Introduction: Recent advances in pig-to-human xenotransplantation using genetically modified pigs underline the significant clinical potential. Bioartificial liver (BAL) therapy containing wild-type (wt) pig hepatocytes offers a unique clinical model to investigate the xenogeneic immune response in humans. Understanding the dynamics of human and pig protein abundance following BAL treatments is critical for optimizing future pig-to-human xenotransplant strategies.
Objective: Characterize pig and human-specific protein abundance in plasma of patients exposed to pig hepatocytes during BAL treatment, using nanoparticle-based enrichment technology and quantitative mass spectrometry.

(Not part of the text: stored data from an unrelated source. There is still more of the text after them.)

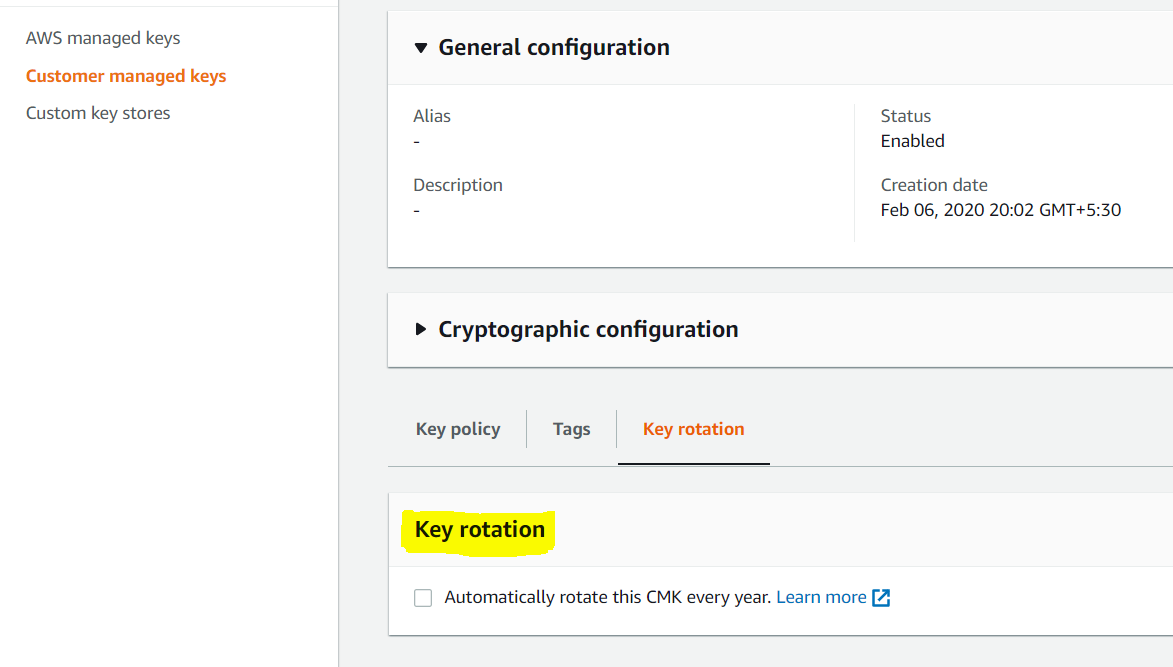This screenshot has height=667, width=1173.
Task: Open the Tags tab
Action: click(x=571, y=429)
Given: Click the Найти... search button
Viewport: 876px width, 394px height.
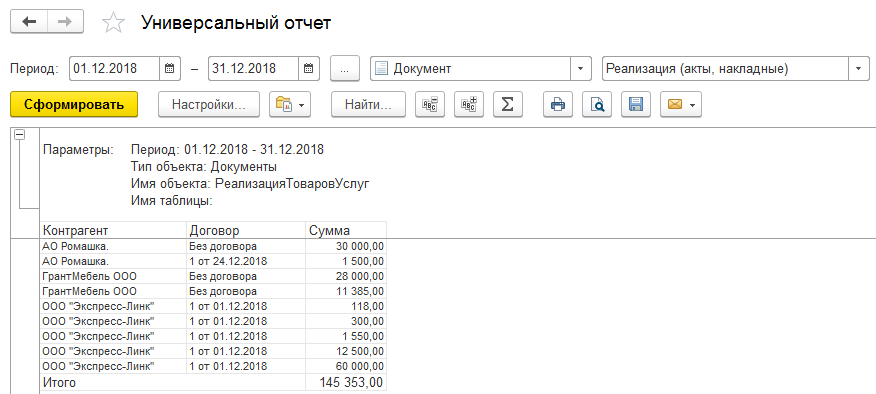Looking at the screenshot, I should pyautogui.click(x=368, y=104).
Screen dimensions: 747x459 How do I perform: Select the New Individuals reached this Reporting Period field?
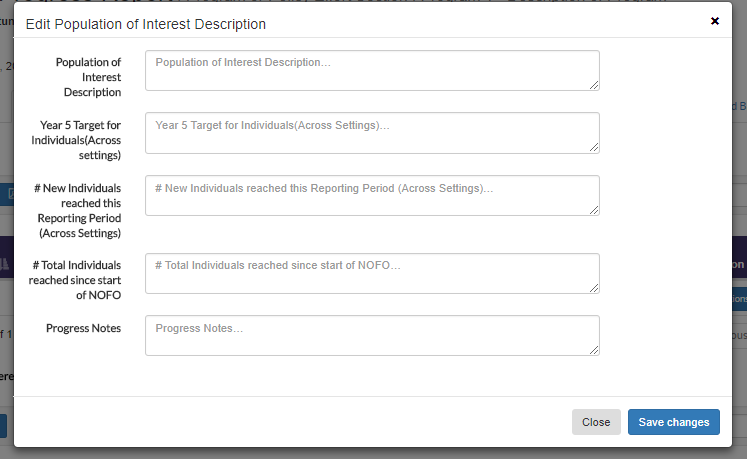pos(372,195)

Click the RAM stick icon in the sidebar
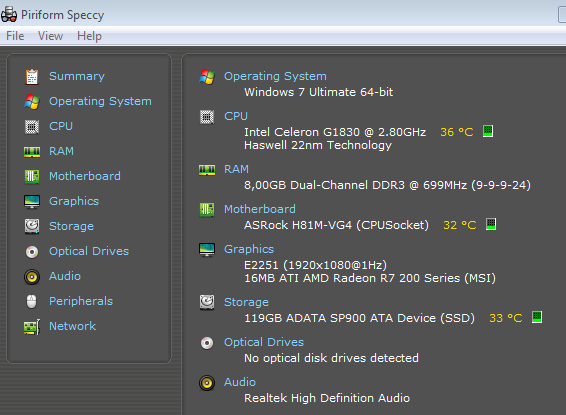tap(32, 152)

Methods: Six patients who received 1 to 7 BAL treatments were included. Each BAL treatment consisted of six hours of plasma perfusion through a cartridge containing wt pig hepatocytes. Patients receiving multiple treatments, the BAL was repeated within 24 hours. Plasma samples were collected pre-treatment (“Pre”) and serially for two weeks after the BAL treatments. Additionally, plasma samples were obtained from the BAL tubing as plasma returned to the patients after completion of the BAL treatment (“Post”). Controls included normal human and wt pig plasma. A total of 80 plasma samples underwent high-throughput proteomic analysis using the Seer Proteograph™ Assay (nanoparticle-based enrichment) and quantitative mass spectrometry to identify and quantify human and pig plasma proteins across all time points.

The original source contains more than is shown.